If we can see the two groups clearly as foreigners to each other, with very different ultimate political and social goals, we can split them apart. If we are clever, we can get Al Qaeda marginalized or rejected in Afghanistan as another, more insidious kind of foreign invader. But to do that, we have to get over our Islamophobia and fear of the word “Taliban.” At a minimum, we have to understand—down to our troops in the field—that Muslims come in as many flavors as Christians or Jews.
Second, we have to understand that Afghanistan will remain a Muslim nation, with primitive and (to us) crudely violent tribal customs, no matter what we do. We can’t reboot Afghan culture; nor should we try. The only cultural goal we should set is letting girls (and boys!) go to school—a goal that Greg Mortenson has had no trouble achieving by non-military means. In the long run, achieving that goal will do more to change Afghanistan for the better than any military success.
We should not try to change or outlaw Sharia practice in general, far less for theft by corruption. If I saw my daughters bartered off as bribes, and my sons’ labor and my own money stolen repeatedly by corrupt police and local strong-men, I wouldn’t at all mind seeing their arms cut off or their eyes gouged out. I might even help. Maybe primitive crimes deserve primitive punishment.
Finally, we should stop thinking about Afghanistan in terms of our “victory” or “defeat.” It’s undergoing a civil war. Only the Afghans get to decide who wins.
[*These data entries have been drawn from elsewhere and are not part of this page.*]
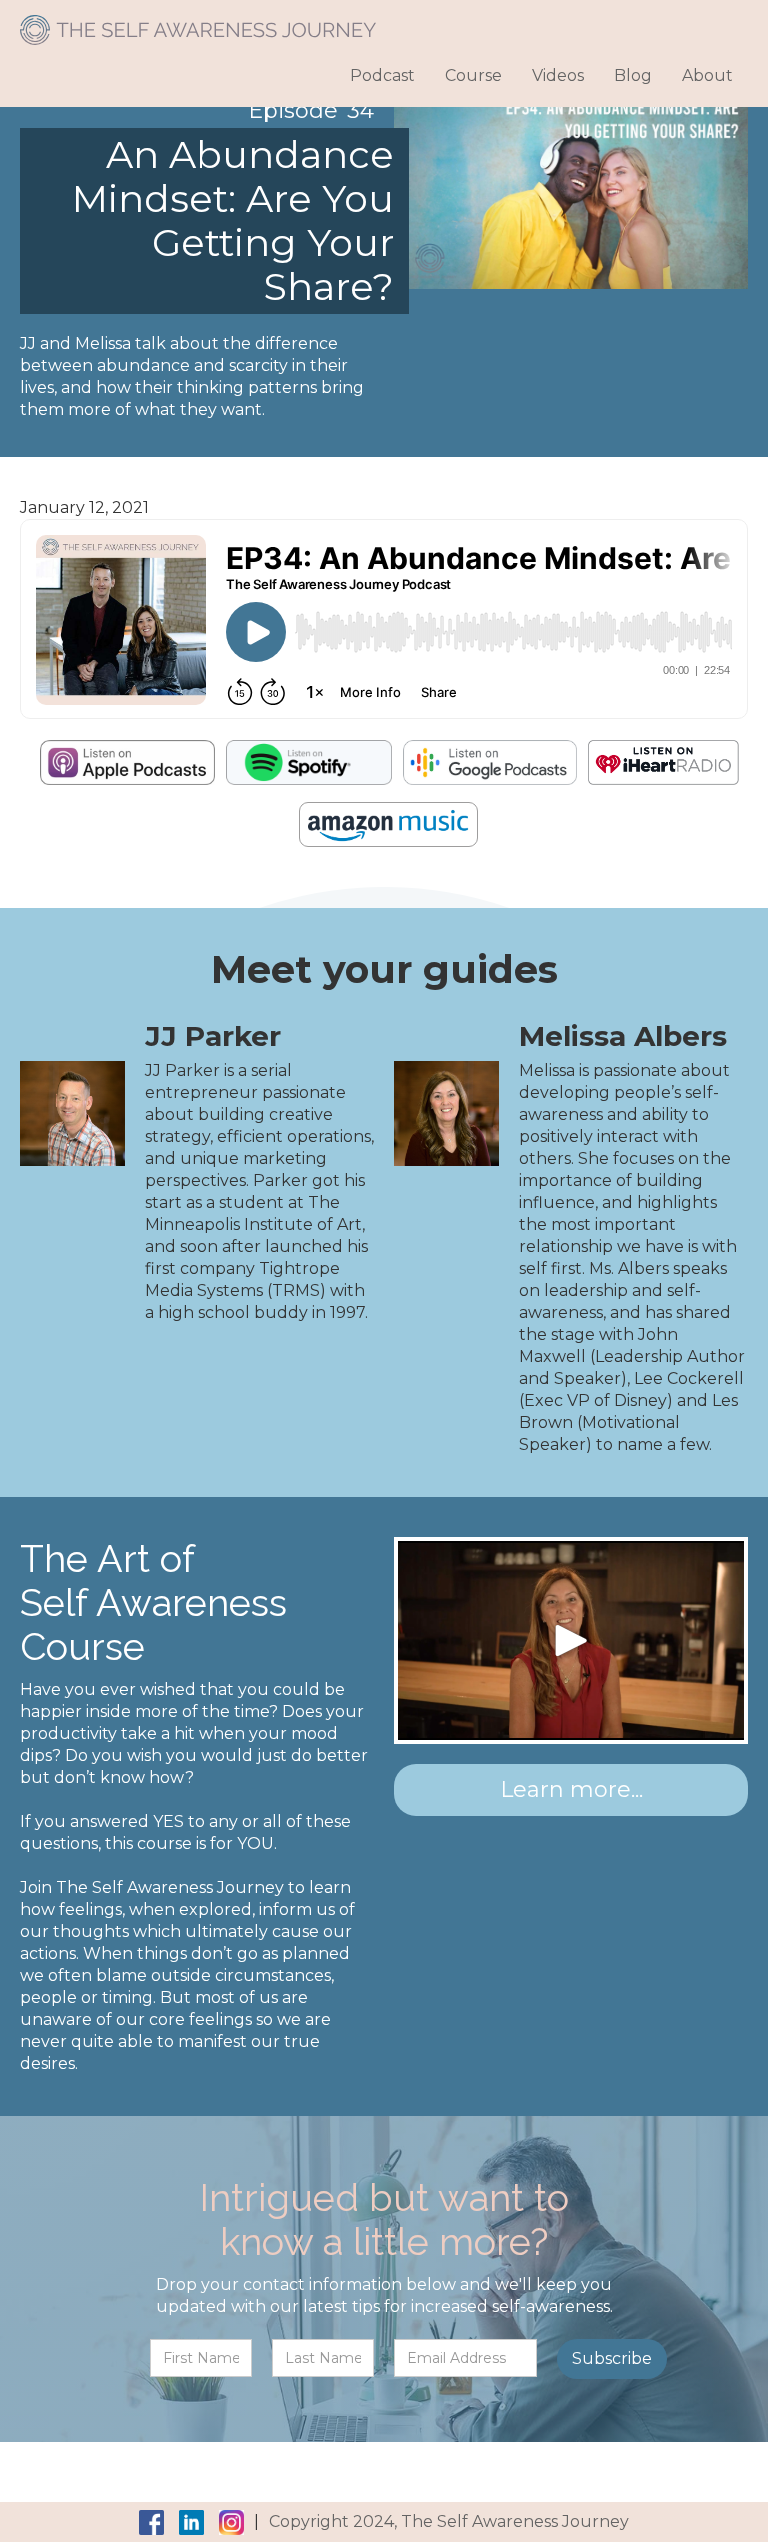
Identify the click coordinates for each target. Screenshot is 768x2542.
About (707, 75)
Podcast (382, 75)
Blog (633, 75)
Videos (558, 75)
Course (473, 75)
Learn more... (571, 1789)
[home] (198, 22)
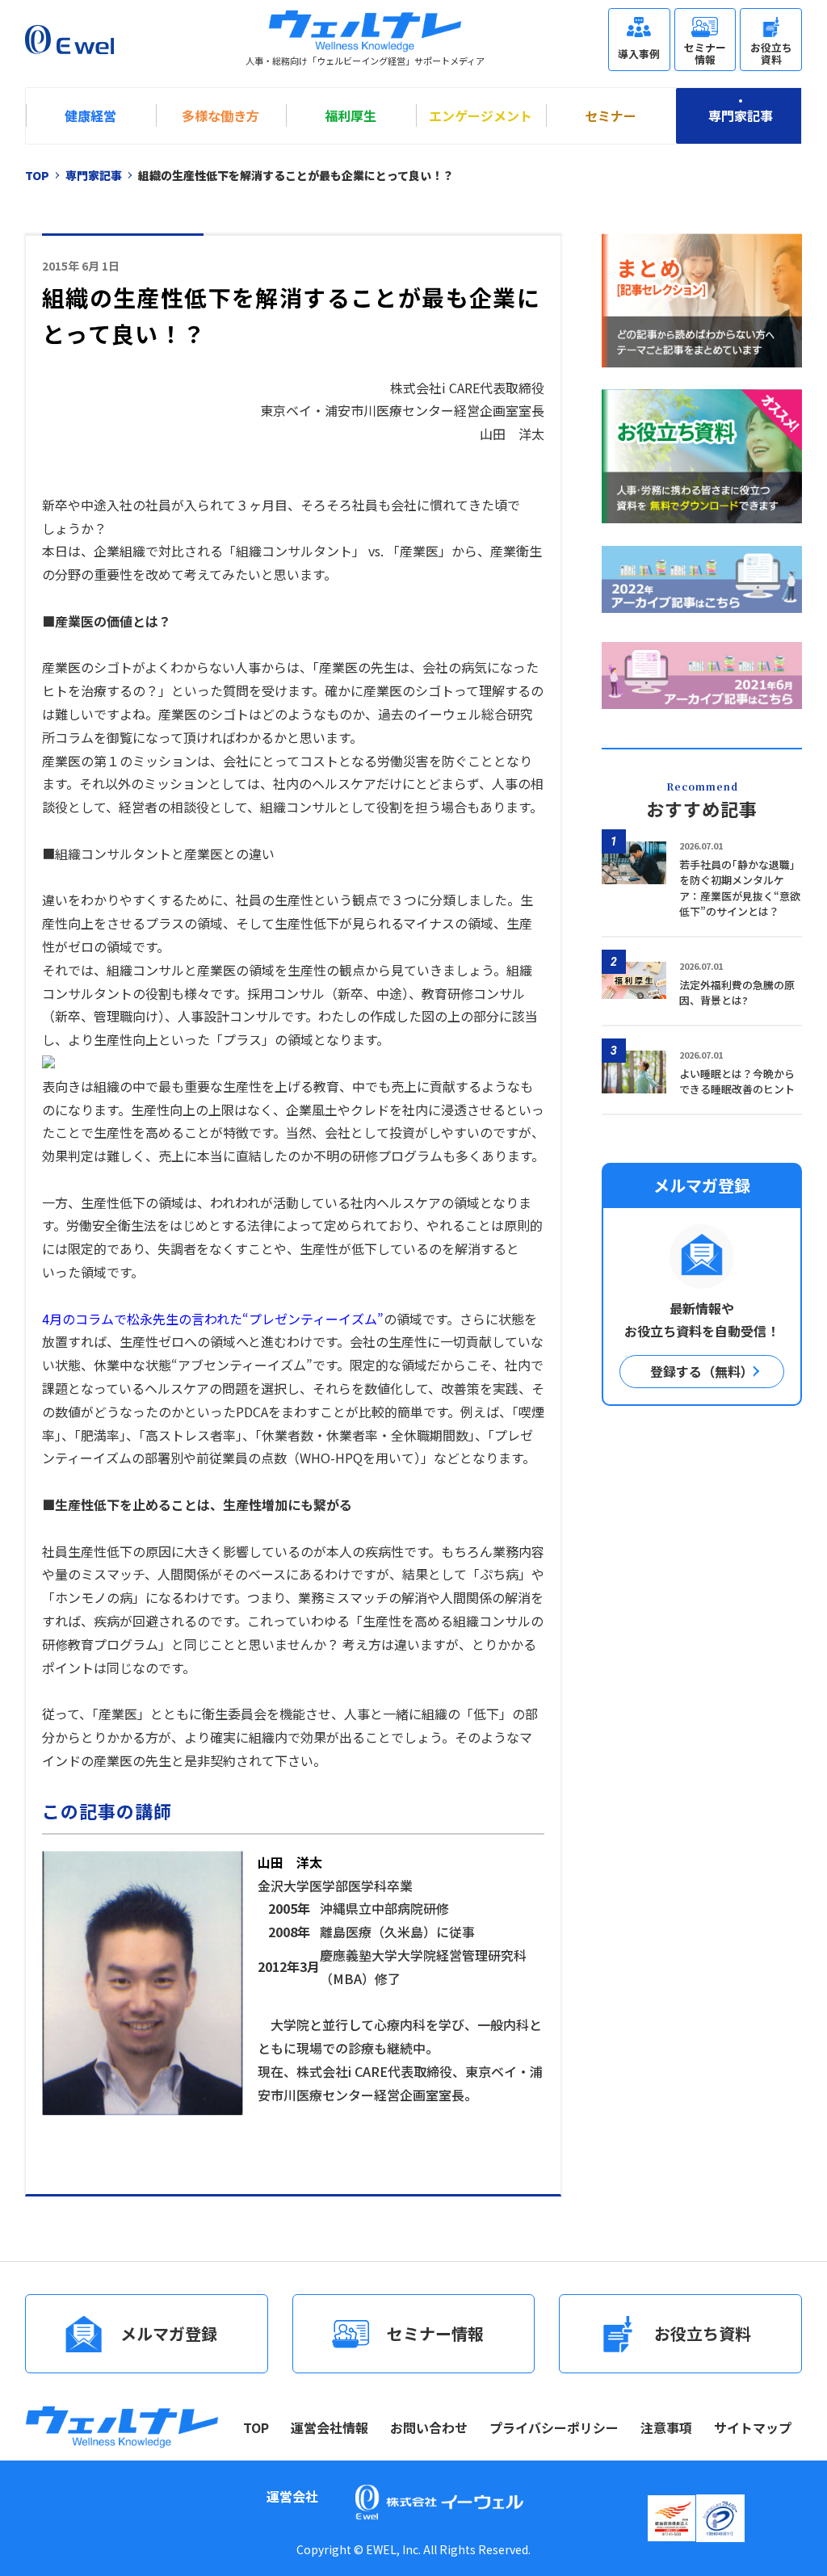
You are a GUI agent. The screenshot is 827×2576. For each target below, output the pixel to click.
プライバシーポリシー (554, 2427)
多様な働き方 (220, 115)
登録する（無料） (702, 1371)
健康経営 (90, 115)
We may have precipitated the war in a paranoid and incompetent military spasm after 9/11, but it’s their struggle and their future.
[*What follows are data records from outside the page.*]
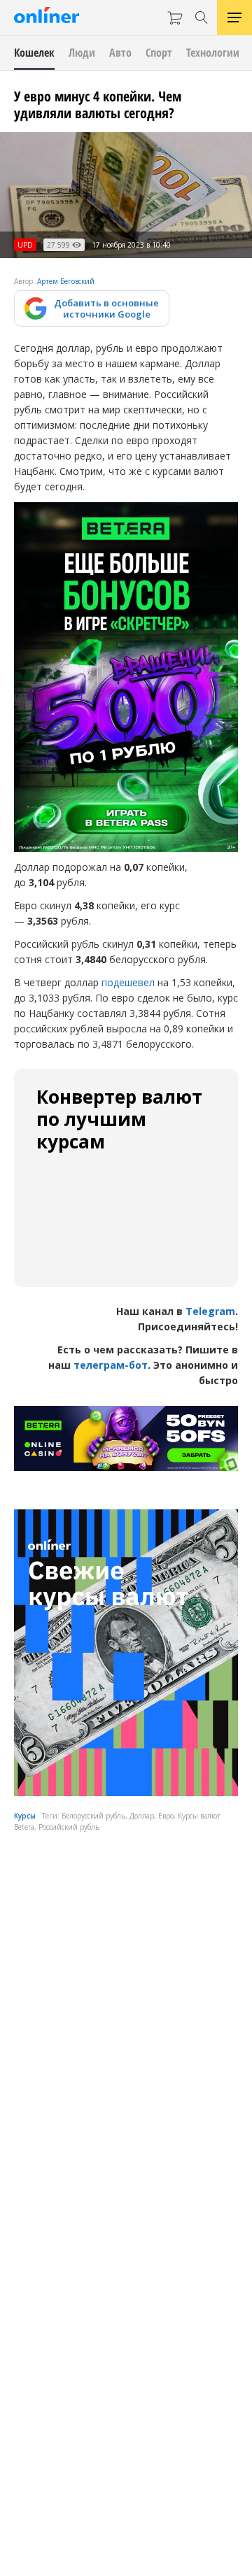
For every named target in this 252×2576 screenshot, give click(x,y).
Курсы (25, 1816)
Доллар (142, 1816)
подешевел (128, 982)
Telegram (210, 1311)
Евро (166, 1816)
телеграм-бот (111, 1365)
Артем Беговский (65, 281)
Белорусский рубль (93, 1816)
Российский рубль (68, 1827)
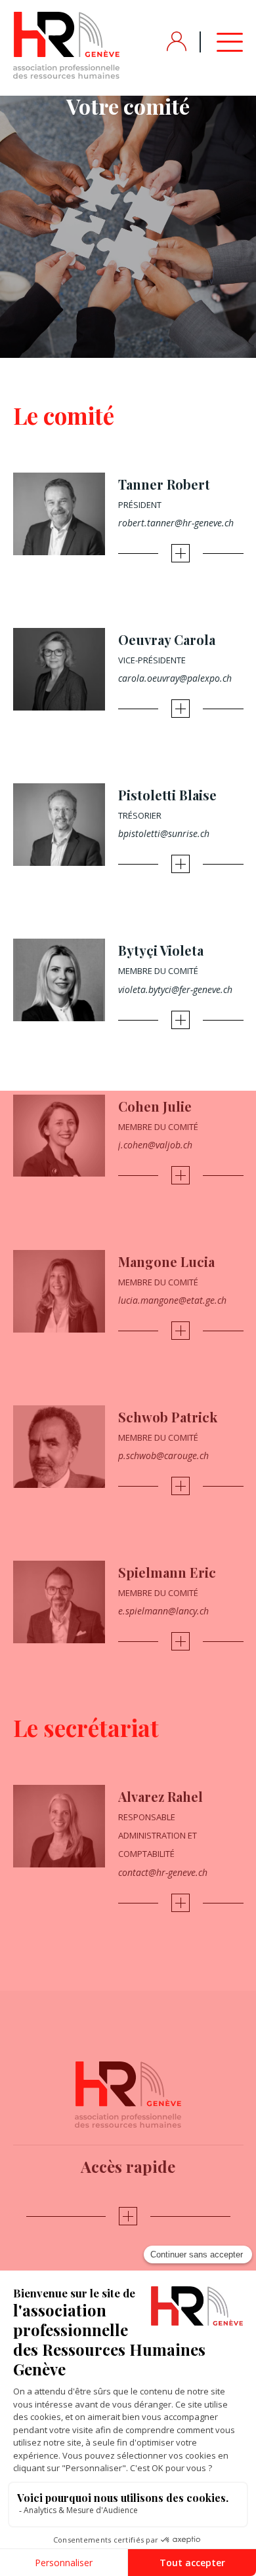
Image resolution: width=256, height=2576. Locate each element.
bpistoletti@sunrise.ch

Even if we stay in force until 2014, as the President now proposes, the Afghans and many Taliban will still be there long after we leave. And we ultimately have no more national stake in Hamid Karzai and his family as such than we do in the Taliban as such. We have different, special and limited aims.
So we’d best start thinking about what’s best for Afghans, and for our two, simple long-term goals in the region, not for the Karzai government. The sooner we can set that nation on a path to stability consistent with those goals and get our troops home, the happier everyone will be. And if we really care about Afghans, we can continue to give civilian, humanitarian, civil engineering and diplomatic assistance as long as is necessary, but from the outside, without being perceived as invaders or occupiers.
For that, we need to beef up our State Department, downsize our military presence, and endow a few fellowships for our best and brightest to study the British Foreign Office during the height of Britain’s largely successful imperial power. It would be a shame if our so-far-unblemished record as rank amateurs extended even more deeply into our imperial decline.